* [Source excerpt]:
— START —

The club was forced to move to the Black Park in Fort William halfway through the 2011 season in order for renovation work to be done on the pitch at An Aird. The club's future at An Aird still remains shaky as in November 2010 further plans to develop the site were revealed by an Edinburgh-based company. The relocation of the Fort to a mooted first-ever all-weather pitch within Fort William may be part of this development. However, the club used Black Parks for most of 2012.

The club provides many players for the international side. Wing centre Gary Innes is a renowned accordionist.

— END —

* [Entries]:
— START —

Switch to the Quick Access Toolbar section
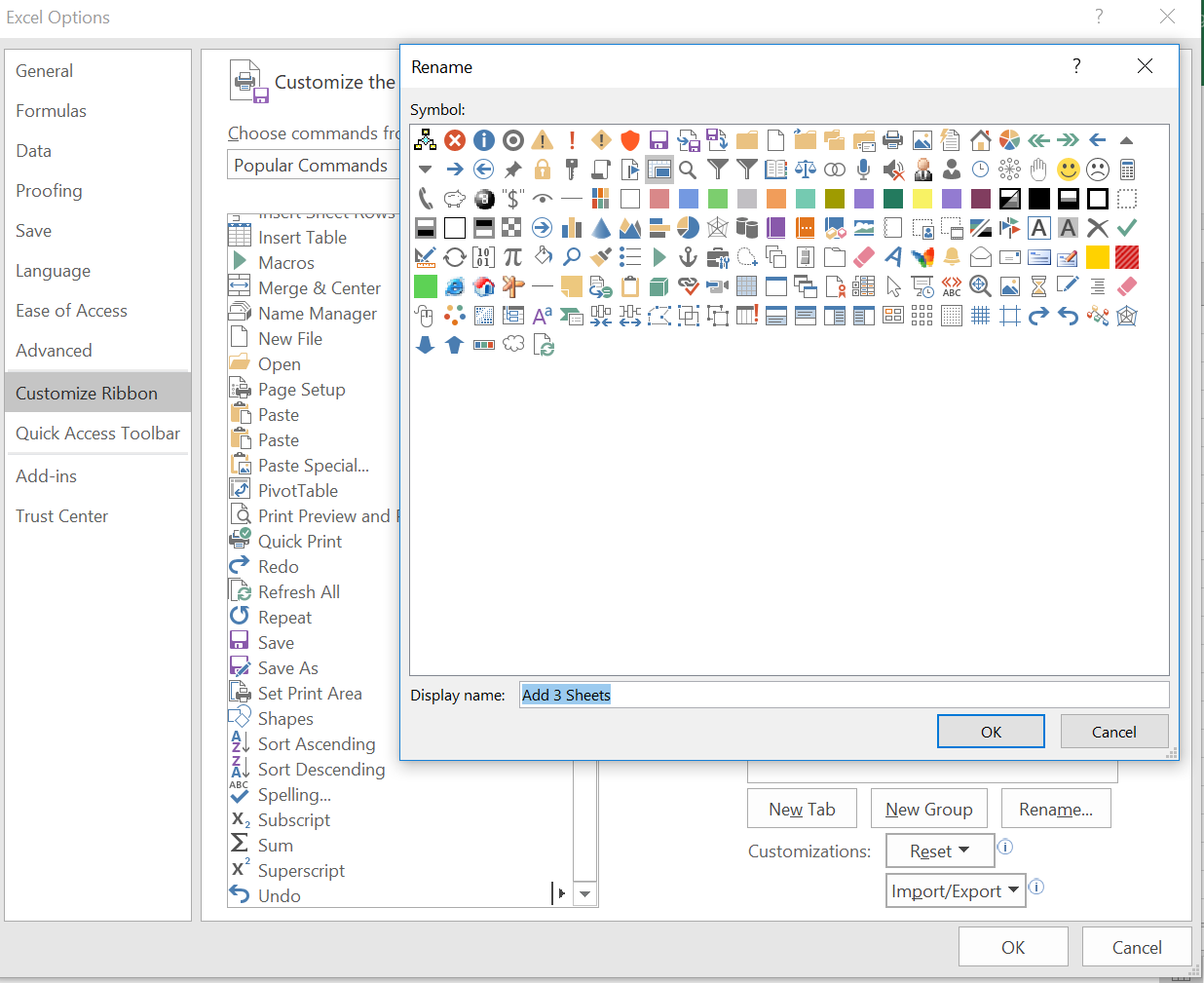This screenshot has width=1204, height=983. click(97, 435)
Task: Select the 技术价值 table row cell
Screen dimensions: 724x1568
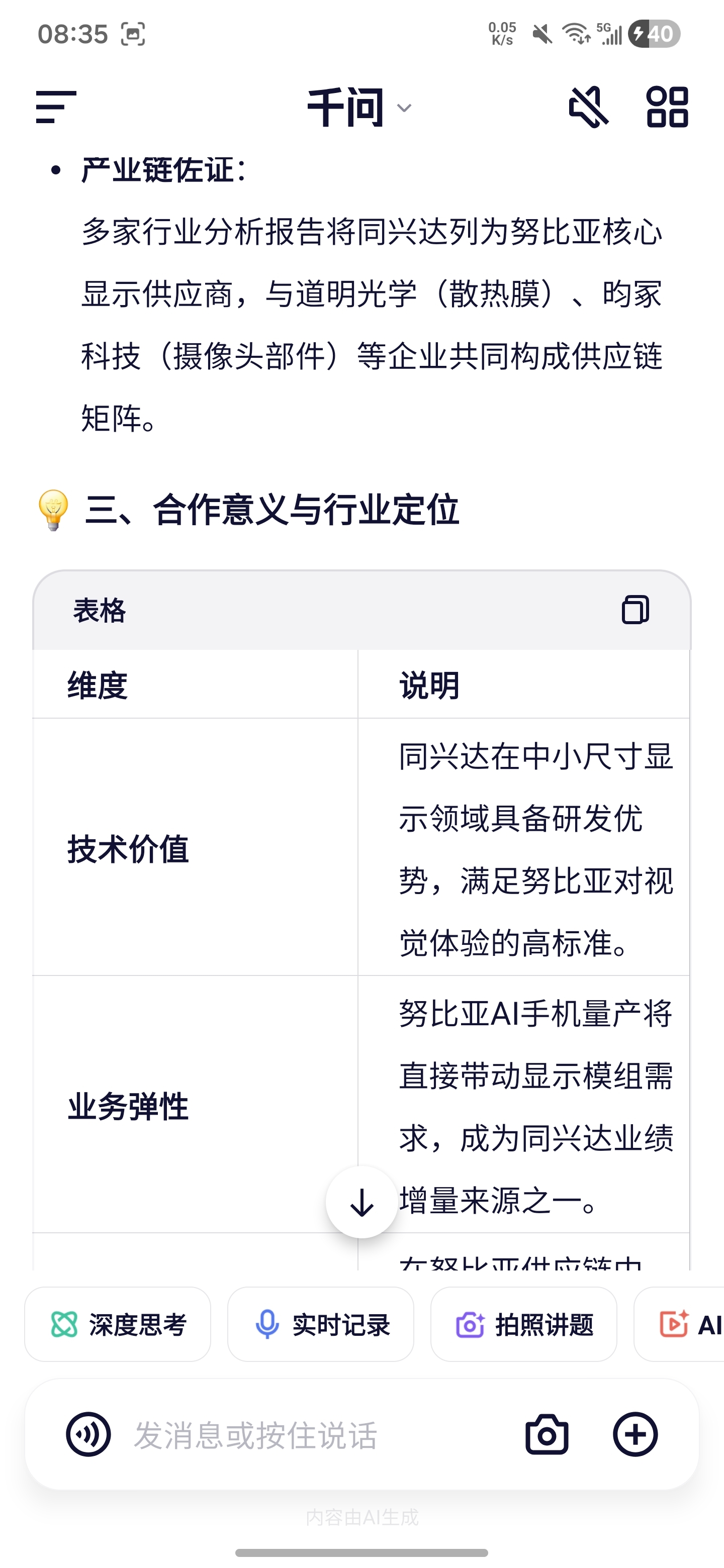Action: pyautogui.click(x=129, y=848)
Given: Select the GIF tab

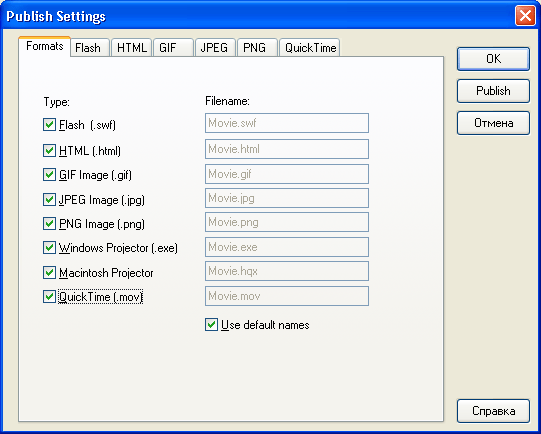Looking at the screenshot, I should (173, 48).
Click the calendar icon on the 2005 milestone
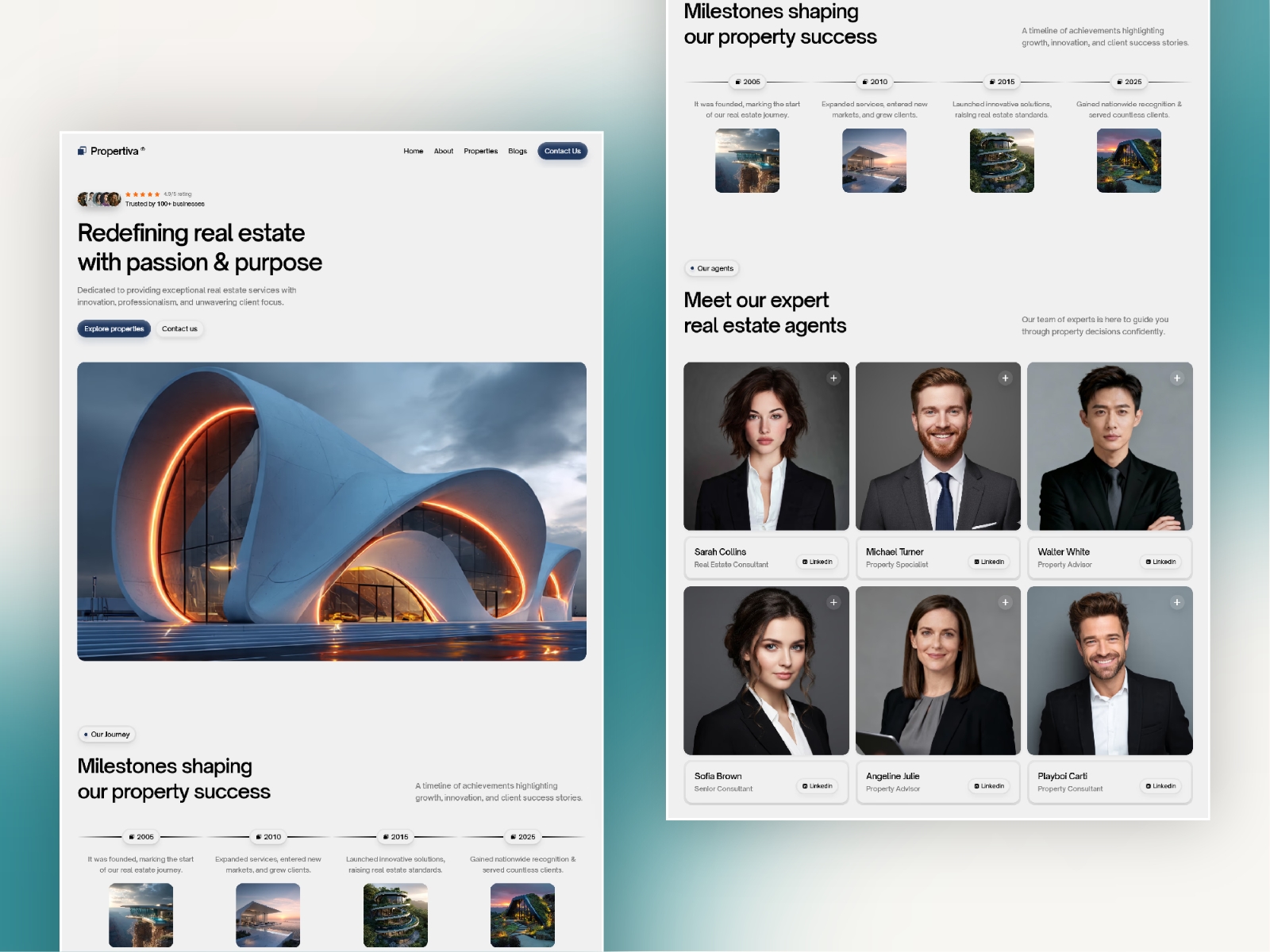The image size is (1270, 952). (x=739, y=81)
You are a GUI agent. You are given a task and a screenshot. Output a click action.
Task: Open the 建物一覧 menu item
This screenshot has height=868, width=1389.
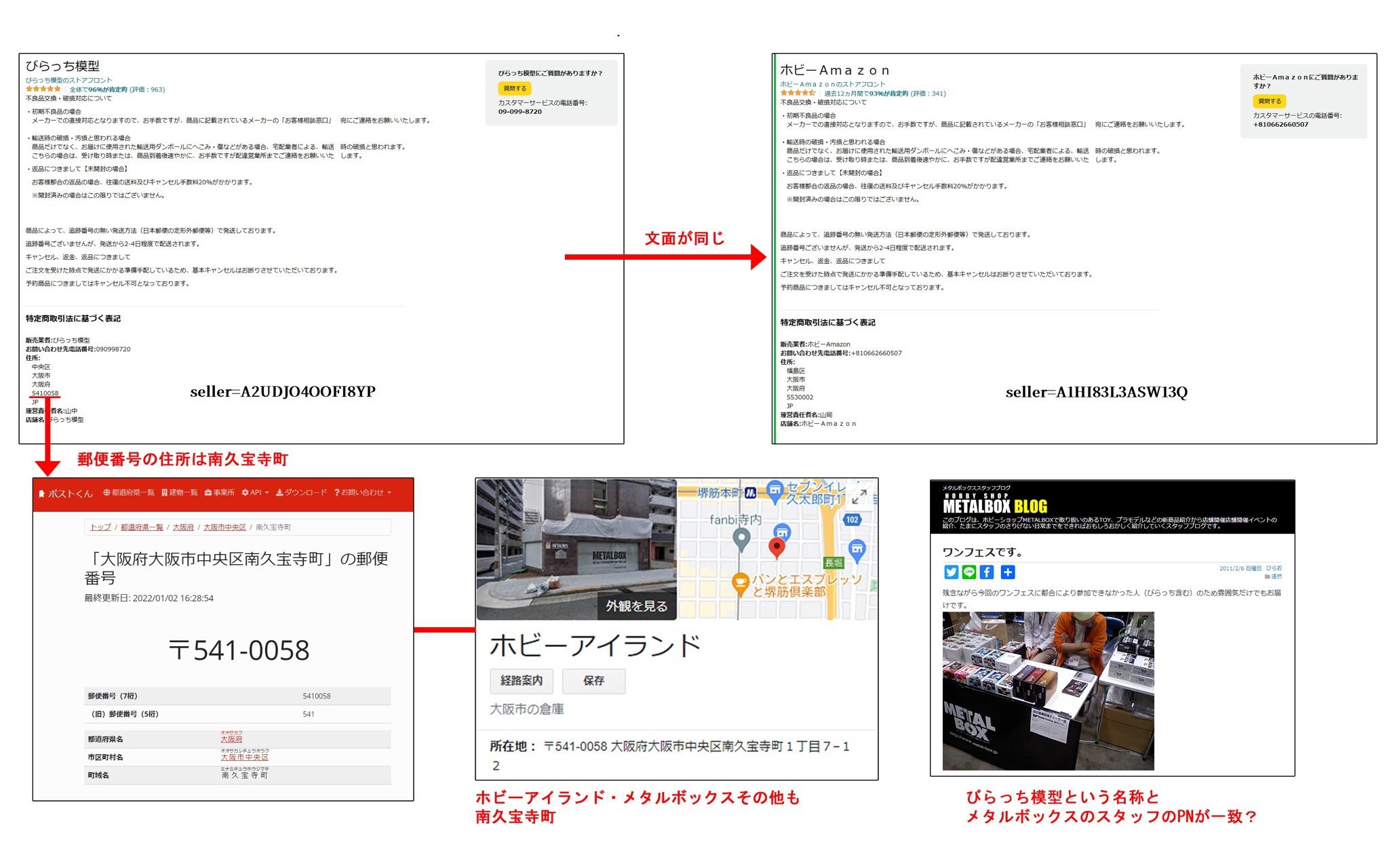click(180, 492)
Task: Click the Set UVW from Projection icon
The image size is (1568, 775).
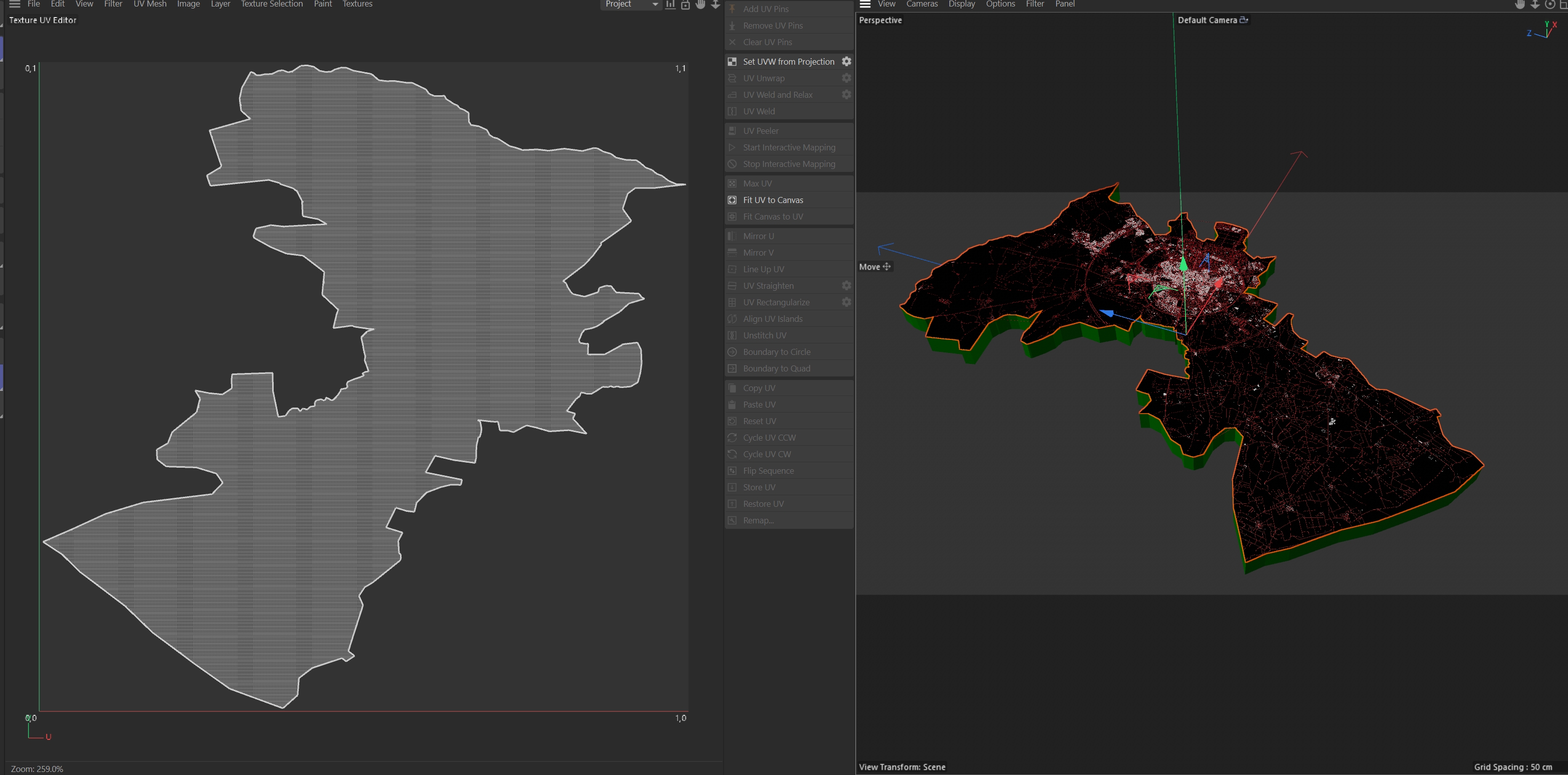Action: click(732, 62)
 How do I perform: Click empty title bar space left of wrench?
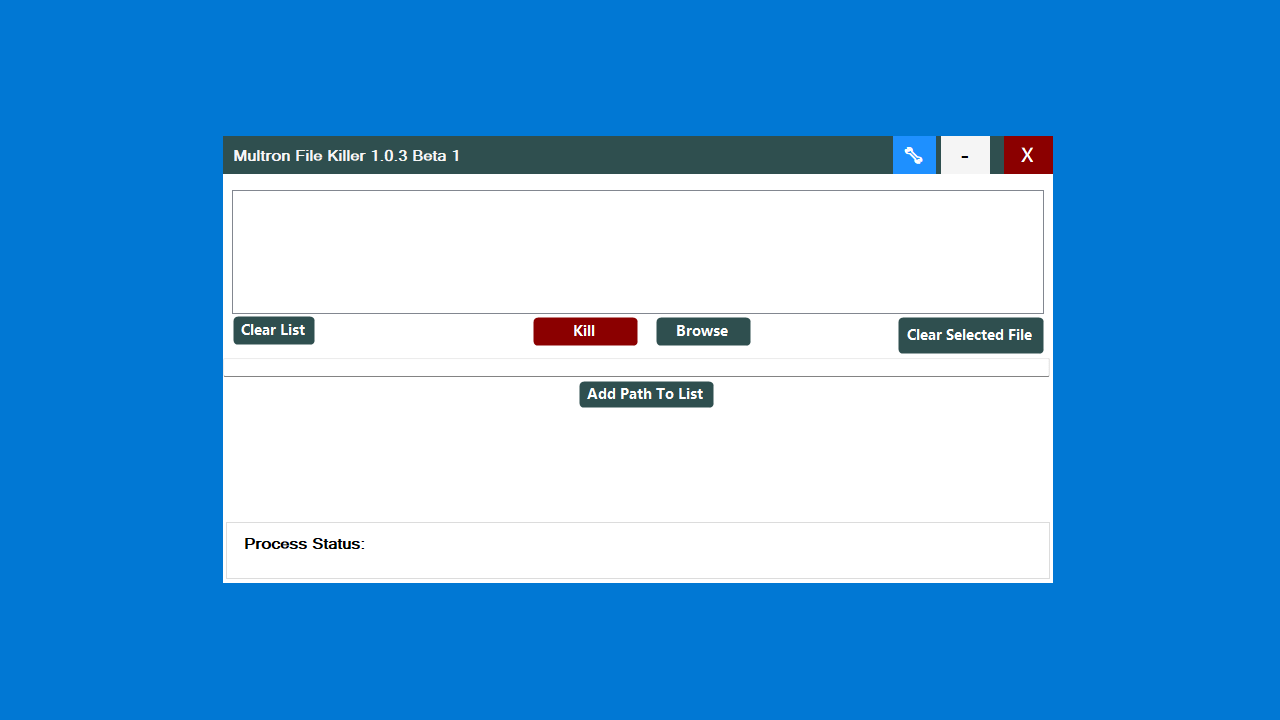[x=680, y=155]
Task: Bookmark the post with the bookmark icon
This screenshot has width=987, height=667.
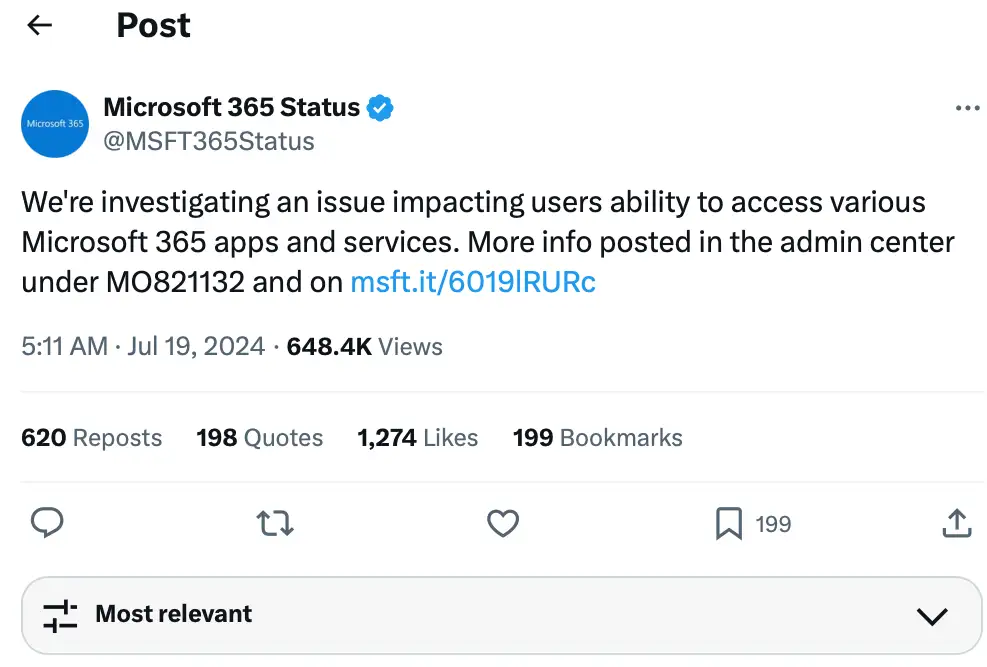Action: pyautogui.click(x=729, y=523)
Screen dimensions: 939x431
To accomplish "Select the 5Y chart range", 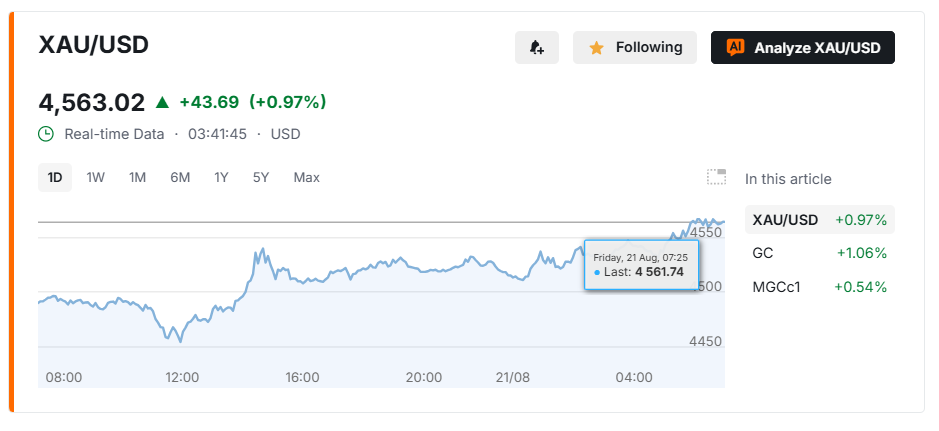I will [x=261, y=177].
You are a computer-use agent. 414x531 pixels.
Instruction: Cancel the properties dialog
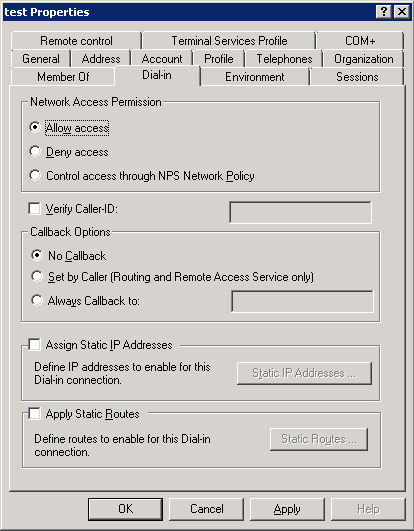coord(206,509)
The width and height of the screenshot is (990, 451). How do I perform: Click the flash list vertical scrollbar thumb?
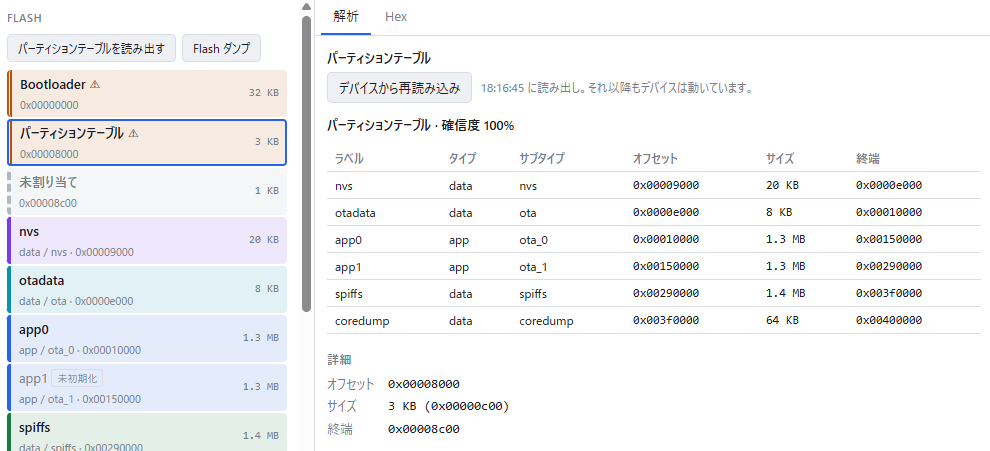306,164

— END —

* [Request 1]: Using the club passage, decide whether each statement agrees with it, answering yes or no and quoting the deciding words: (a) The club moved to the Black Park halfway through the 2011 season. (b) A Glasgow-based company revealed plans to develop the An Aird site in November 2010. (c) Gary Innes plays as a goalkeeper.
* [Request 2]: Condense the paragraph of the club passage that opens with "The club was forced to move", keeping its main facts.
* [Request 3]: Write out the club passage again, replacing "An Aird" with "the old ground". Begin at the words "The club was" and stop after "a renowned accordionist.".
The entries were taken from a separate source.

* [Exercise solution 1]:
(a) Yes: "The club was forced to move to the Black Park in Fort William halfway through the 2011 season"
(b) No: "in November 2010 further plans to develop the site were revealed by an Edinburgh-based company"
(c) No: "Wing centre Gary Innes is a renowned accordionist."

* [Exercise solution 2]: Halfway through the 2011 season, the club moved to the Black Park in Fort William so the pitch at An Aird could be renovated. Its future at An Aird remains uncertain, as an Edinburgh-based company revealed further plans to develop the site in November 2010. A mooted first-ever all-weather pitch in Fort William may be part of this development. The club used Black Parks for most of 2012.

* [Exercise solution 3]:
The club was forced to move to the Black Park in Fort William halfway through the 2011 season in order for renovation work to be done on the pitch at the old ground. The club's future at the old ground still remains shaky as in November 2010 further plans to develop the site were revealed by an Edinburgh-based company. The relocation of the Fort to a mooted first-ever all-weather pitch within Fort William may be part of this development. However, the club used Black Parks for most of 2012.

The club provides many players for the international side. Wing centre Gary Innes is a renowned accordionist.